> _Dataset_
********************

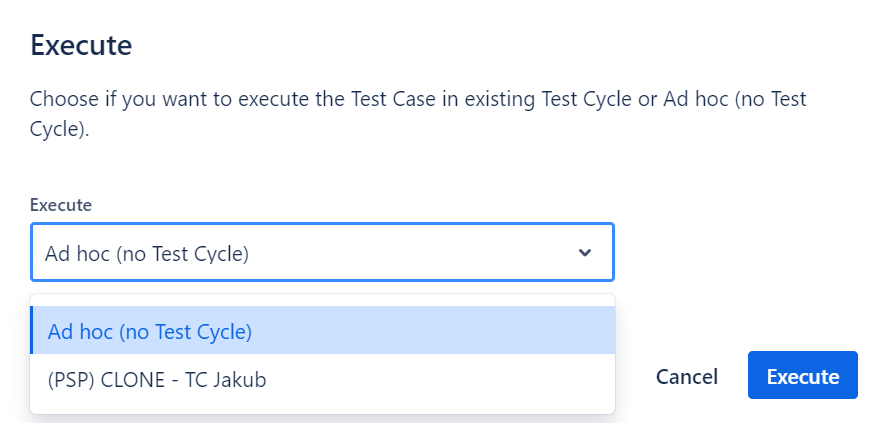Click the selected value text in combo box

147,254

********************

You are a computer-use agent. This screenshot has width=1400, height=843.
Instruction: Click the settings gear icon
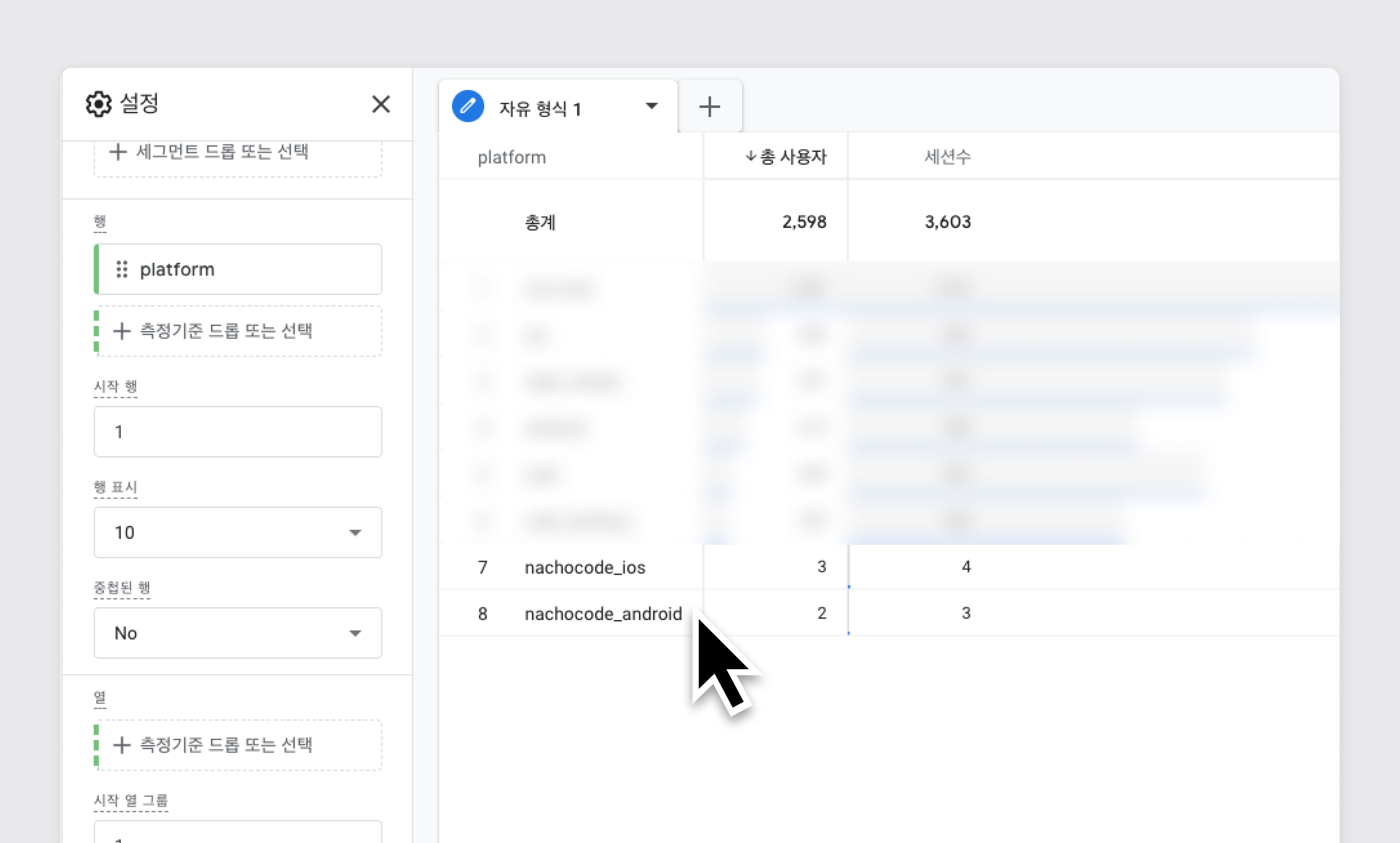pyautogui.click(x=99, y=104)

********************

Print the lines from the items above, starting at the line that contains "You are a computer-use" and ending at the line that contains "pyautogui.click(x=99, y=104)", with both of those lines included. Leave the pictures out of your output.

> _Result_
You are a computer-use agent. This screenshot has width=1400, height=843.
Instruction: Click the settings gear icon
pyautogui.click(x=99, y=104)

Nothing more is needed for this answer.